> _TASK GOAL_
Transcribe the lines between the one containing "This screenshot has width=1340, height=800." and the one containing "will tap(385, 372).", inclusive, reproducing each line verbatim.

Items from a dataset
-*-*-
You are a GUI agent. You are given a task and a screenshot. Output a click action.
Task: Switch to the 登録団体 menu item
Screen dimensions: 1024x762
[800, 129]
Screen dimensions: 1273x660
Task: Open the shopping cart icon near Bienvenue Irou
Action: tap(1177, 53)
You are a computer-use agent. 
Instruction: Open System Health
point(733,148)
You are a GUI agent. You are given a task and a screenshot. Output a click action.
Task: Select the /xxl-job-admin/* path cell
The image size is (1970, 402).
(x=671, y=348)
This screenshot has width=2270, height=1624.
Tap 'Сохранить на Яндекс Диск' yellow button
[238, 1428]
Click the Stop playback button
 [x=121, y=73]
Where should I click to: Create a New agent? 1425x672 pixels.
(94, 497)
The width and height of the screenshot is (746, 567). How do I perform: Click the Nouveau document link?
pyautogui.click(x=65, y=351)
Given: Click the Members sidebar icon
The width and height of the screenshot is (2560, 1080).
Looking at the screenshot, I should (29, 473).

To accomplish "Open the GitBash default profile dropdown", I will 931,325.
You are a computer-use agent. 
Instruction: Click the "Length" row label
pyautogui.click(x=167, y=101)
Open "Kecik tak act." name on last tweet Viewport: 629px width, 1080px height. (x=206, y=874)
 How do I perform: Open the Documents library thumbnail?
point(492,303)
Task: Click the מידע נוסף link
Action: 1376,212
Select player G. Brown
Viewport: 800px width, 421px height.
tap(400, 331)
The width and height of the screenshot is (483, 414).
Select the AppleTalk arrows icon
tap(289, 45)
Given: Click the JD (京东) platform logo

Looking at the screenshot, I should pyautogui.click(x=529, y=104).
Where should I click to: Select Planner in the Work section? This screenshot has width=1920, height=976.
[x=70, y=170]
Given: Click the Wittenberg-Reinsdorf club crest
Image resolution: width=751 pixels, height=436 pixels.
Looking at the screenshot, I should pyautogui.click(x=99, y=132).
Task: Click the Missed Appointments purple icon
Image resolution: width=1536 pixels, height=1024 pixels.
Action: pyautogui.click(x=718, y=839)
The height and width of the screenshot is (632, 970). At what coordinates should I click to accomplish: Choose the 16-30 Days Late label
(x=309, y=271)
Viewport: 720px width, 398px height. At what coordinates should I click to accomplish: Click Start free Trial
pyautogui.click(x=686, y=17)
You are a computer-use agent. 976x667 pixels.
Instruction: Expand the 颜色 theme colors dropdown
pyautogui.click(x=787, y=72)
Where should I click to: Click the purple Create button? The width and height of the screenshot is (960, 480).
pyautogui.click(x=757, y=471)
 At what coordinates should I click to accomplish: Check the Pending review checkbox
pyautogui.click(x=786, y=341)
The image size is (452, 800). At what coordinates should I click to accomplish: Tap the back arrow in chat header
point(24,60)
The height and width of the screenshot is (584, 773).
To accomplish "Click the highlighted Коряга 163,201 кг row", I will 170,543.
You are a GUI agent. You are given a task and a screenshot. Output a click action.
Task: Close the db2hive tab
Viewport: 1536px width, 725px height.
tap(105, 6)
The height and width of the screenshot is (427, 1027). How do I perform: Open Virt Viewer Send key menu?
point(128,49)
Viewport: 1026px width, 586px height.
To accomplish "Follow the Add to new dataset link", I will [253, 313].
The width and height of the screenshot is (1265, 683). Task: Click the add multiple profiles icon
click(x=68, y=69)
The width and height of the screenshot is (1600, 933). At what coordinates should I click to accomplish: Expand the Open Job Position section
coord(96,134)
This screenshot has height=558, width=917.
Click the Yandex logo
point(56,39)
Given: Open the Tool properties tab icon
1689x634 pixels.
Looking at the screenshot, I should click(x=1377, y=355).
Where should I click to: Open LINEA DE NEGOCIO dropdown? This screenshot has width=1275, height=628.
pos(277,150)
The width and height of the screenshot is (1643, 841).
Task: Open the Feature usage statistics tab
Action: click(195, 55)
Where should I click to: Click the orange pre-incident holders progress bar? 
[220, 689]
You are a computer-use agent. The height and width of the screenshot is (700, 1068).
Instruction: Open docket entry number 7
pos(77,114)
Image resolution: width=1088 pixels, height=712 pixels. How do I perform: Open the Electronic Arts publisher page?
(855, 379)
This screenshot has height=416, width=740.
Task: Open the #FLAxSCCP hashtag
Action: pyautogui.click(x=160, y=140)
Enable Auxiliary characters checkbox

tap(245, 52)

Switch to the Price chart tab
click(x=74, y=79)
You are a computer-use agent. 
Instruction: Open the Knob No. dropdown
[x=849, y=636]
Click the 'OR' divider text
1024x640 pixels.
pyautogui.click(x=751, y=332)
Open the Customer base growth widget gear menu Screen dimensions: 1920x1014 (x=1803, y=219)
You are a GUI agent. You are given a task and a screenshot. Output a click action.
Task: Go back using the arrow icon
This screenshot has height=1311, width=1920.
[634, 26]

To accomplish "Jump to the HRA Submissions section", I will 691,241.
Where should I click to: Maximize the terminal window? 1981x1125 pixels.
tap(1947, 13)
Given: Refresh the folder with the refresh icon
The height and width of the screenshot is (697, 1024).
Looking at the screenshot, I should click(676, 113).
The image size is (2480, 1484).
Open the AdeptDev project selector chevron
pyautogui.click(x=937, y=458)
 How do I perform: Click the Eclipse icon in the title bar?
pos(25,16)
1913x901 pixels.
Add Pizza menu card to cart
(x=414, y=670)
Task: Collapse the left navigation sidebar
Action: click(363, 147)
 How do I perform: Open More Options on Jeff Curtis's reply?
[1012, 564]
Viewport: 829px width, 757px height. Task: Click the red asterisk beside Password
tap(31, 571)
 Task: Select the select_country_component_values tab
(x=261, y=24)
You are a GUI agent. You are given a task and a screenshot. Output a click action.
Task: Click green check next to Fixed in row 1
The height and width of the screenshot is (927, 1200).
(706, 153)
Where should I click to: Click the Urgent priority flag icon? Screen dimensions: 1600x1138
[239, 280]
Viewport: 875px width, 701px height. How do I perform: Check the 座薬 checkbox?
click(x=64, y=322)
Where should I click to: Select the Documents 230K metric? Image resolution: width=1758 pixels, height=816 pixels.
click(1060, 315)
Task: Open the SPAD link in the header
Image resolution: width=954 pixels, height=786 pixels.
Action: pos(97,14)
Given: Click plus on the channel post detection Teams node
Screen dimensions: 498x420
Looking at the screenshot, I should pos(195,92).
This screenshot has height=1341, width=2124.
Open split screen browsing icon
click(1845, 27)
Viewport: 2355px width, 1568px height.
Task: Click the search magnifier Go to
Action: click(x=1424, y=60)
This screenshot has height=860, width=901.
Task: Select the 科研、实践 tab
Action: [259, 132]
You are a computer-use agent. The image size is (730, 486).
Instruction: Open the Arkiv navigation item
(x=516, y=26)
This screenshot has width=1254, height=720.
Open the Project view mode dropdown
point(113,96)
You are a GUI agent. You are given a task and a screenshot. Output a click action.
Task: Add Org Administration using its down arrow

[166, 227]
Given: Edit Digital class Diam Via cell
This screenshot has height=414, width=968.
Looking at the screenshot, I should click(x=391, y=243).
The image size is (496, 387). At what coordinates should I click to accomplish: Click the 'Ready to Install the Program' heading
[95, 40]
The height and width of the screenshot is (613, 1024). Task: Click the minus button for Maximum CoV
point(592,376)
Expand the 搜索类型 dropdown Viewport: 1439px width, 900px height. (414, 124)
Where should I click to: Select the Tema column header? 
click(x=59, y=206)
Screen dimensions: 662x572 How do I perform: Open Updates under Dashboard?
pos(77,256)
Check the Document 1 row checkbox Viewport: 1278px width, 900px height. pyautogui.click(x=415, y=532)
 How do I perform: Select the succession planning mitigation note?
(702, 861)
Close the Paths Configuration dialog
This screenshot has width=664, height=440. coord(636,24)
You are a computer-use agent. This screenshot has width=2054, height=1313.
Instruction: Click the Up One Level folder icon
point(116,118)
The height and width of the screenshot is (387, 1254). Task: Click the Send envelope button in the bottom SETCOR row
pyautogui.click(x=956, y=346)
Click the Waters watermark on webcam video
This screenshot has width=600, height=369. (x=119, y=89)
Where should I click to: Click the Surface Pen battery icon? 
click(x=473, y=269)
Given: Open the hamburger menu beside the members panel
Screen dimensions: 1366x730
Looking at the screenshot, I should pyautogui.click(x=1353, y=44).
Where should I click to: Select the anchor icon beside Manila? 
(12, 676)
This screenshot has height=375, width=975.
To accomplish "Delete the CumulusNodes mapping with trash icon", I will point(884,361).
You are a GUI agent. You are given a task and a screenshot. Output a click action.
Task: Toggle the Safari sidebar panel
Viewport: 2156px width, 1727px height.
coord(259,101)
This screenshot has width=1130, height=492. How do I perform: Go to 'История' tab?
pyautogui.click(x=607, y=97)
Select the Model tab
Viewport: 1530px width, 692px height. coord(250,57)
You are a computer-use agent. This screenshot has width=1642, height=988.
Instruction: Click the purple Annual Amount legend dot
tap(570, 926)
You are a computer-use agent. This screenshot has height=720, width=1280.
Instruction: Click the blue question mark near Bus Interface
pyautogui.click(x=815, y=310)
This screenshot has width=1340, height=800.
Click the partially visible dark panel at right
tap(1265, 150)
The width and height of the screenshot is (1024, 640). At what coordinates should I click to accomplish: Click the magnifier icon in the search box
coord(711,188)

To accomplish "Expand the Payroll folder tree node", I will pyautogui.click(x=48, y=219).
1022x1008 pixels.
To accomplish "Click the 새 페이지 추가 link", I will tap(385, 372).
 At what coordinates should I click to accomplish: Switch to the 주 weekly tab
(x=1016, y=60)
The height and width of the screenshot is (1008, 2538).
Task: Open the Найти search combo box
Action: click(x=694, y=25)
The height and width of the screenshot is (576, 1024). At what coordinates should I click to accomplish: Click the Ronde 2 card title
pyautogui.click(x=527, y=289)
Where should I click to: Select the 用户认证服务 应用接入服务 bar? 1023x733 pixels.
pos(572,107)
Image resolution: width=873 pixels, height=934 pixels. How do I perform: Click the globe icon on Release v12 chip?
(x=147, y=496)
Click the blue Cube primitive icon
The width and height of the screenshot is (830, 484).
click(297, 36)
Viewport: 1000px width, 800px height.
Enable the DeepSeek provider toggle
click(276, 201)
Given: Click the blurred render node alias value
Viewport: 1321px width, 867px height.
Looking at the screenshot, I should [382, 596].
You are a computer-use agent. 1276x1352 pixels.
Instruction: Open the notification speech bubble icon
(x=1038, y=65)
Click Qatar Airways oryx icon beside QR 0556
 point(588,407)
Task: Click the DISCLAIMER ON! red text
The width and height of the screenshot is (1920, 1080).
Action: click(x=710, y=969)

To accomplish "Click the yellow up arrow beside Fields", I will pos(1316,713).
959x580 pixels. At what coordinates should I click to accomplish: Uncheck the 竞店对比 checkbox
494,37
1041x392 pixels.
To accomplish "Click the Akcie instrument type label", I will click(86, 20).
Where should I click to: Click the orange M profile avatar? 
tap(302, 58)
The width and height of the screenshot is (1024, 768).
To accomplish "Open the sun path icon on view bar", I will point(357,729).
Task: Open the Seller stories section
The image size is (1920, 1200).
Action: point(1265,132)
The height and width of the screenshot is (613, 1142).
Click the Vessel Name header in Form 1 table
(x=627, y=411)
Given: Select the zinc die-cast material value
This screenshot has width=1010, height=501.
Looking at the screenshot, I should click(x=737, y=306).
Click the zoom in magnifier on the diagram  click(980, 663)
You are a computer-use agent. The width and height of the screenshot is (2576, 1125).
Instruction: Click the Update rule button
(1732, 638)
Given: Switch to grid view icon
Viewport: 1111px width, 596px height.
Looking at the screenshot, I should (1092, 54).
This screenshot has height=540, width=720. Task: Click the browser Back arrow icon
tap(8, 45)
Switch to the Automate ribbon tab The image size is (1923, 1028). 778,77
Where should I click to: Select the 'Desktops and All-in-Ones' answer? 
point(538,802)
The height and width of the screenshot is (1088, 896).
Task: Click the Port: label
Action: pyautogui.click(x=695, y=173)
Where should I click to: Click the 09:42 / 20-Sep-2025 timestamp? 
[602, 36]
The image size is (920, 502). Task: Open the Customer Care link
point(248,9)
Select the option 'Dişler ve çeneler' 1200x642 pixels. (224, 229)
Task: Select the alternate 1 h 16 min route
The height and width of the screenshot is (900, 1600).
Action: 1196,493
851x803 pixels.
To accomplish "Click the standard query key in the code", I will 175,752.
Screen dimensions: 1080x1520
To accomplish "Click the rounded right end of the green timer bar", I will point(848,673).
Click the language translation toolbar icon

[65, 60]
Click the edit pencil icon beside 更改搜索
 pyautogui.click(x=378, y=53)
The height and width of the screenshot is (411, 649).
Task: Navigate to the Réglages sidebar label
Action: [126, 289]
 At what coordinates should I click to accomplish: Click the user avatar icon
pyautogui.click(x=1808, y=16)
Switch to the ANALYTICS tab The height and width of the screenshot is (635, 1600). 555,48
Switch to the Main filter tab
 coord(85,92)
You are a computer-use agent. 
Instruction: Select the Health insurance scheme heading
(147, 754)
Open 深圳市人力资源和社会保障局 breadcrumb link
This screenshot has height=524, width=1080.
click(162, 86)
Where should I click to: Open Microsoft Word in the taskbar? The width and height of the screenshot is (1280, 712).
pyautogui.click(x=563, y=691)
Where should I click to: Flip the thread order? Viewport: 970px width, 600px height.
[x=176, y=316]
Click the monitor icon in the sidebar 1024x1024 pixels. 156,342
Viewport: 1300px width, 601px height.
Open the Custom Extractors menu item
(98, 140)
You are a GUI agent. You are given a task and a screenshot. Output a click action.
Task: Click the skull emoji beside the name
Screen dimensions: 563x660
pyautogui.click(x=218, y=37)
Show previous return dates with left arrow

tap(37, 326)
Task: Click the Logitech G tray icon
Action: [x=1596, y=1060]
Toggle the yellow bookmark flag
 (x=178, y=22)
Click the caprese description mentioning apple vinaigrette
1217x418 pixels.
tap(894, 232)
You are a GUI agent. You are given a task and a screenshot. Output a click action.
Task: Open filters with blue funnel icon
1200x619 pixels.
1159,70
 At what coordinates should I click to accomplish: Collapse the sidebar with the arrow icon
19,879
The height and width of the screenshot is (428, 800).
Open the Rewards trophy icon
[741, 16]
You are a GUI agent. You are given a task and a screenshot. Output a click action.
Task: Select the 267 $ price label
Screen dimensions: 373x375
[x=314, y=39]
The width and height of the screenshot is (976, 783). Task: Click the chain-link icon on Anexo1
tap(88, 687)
-*-*-
> _WORKED ANSWER_
This screenshot has width=1340, height=800.
Click the partially visible dark panel at right
tap(1265, 150)
The width and height of the screenshot is (1024, 640). At what coordinates should I click to accomplish: Click the magnifier icon in the search box
coord(711,188)

To accomplish "Expand the Payroll folder tree node", I will pyautogui.click(x=48, y=219).
1022x1008 pixels.
To accomplish "Click the 새 페이지 추가 link", I will tap(385, 372).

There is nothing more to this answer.